Data supplied START

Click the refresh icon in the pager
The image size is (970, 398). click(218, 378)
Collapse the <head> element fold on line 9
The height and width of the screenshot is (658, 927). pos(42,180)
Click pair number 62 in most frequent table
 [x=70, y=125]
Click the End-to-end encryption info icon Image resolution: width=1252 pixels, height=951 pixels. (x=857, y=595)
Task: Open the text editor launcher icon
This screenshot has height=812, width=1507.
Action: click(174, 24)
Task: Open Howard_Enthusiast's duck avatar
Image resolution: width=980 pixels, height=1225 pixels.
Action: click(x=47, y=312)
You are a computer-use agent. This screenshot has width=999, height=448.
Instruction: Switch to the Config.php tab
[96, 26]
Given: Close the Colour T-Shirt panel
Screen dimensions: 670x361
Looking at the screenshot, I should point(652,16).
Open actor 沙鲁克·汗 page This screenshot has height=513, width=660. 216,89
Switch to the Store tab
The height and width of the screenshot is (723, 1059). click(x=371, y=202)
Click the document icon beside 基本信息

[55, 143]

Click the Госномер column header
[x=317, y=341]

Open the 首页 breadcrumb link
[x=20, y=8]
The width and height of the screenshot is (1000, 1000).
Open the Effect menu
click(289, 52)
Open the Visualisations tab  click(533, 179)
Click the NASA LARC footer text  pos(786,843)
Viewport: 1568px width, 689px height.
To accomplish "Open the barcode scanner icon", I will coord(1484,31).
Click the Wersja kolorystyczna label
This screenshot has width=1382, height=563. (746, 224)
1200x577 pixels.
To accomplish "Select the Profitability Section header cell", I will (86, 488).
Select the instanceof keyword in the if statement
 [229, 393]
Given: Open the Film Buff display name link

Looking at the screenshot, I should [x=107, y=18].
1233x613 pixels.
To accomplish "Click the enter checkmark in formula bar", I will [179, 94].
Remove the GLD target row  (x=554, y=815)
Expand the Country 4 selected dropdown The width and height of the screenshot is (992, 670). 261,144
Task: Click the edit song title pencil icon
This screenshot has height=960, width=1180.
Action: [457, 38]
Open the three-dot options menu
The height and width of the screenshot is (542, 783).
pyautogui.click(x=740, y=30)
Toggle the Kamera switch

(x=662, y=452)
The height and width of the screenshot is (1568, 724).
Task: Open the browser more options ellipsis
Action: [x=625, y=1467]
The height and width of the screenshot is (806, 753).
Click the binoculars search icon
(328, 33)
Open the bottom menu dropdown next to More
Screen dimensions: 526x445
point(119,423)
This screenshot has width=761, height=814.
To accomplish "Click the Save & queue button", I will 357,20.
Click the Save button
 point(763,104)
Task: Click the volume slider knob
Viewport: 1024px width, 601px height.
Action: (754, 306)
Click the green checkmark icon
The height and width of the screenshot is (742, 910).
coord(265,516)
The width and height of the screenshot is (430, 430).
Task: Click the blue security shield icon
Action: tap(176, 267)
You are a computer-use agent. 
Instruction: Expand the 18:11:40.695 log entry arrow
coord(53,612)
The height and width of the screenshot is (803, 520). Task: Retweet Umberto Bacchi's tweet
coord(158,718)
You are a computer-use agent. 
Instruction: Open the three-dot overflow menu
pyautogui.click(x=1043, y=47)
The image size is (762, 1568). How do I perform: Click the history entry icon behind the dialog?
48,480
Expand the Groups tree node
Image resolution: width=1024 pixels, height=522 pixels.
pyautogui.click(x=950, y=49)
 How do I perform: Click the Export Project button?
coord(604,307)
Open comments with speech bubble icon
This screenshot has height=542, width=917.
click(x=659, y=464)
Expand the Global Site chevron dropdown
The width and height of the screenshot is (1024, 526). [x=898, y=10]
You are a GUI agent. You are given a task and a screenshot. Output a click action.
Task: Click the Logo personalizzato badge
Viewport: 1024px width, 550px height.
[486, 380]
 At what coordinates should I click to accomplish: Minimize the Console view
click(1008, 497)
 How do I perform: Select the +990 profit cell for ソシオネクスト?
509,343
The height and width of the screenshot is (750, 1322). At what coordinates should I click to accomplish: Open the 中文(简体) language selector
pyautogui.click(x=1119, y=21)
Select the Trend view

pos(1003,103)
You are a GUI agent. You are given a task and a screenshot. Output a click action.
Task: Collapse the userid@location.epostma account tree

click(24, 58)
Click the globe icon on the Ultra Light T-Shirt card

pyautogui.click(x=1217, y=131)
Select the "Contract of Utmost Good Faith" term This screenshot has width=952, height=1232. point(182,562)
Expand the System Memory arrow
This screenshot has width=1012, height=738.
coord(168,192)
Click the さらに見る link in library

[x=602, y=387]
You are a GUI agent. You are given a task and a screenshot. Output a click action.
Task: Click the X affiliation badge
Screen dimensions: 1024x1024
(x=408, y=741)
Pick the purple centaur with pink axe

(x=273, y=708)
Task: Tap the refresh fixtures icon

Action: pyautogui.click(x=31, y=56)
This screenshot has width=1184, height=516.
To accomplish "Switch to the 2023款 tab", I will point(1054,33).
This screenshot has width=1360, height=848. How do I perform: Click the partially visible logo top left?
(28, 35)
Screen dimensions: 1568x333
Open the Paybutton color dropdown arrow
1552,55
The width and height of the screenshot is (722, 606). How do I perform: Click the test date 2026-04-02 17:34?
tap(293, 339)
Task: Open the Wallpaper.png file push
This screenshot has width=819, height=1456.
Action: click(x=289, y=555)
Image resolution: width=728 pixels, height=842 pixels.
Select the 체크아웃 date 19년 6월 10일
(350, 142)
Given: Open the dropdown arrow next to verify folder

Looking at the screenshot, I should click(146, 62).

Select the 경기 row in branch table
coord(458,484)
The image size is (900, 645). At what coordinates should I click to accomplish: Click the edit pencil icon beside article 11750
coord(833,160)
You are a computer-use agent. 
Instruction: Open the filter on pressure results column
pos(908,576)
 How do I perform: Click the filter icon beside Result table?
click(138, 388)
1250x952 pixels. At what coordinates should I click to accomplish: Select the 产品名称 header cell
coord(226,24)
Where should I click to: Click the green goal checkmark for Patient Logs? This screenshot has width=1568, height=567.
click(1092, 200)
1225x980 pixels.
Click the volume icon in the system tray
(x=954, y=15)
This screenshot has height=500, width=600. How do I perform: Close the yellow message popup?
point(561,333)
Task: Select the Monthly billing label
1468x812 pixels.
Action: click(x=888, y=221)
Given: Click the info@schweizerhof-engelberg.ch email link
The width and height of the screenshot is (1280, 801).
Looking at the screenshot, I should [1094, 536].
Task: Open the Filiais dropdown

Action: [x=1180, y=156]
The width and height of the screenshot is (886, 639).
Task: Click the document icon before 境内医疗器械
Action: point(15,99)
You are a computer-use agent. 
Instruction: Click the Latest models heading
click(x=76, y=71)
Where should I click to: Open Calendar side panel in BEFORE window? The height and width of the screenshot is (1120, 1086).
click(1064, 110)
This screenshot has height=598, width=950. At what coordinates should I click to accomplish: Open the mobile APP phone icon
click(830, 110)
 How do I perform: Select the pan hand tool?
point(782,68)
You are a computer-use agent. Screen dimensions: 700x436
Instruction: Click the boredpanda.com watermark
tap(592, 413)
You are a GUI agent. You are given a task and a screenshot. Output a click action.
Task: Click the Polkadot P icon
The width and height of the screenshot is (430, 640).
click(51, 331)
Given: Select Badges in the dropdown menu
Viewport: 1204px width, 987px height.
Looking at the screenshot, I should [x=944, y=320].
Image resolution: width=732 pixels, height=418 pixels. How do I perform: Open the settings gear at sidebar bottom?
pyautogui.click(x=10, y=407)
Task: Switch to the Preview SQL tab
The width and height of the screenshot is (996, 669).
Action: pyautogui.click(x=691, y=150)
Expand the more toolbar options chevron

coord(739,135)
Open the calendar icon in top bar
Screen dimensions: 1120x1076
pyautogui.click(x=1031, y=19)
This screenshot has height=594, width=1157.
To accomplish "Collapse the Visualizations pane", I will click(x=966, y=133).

Data supplied END

-- Exercise aim --
Could you restate, word for word, the lines above from the one with "Select the instanceof" to the one with "Task: Click the edit song title pencil icon", both included?

-- Solution to this problem --
Select the instanceof keyword in the if statement
 [229, 393]
Given: Open the Film Buff display name link

Looking at the screenshot, I should [x=107, y=18].
1233x613 pixels.
To accomplish "Click the enter checkmark in formula bar", I will [179, 94].
Remove the GLD target row  (x=554, y=815)
Expand the Country 4 selected dropdown The width and height of the screenshot is (992, 670). 261,144
Task: Click the edit song title pencil icon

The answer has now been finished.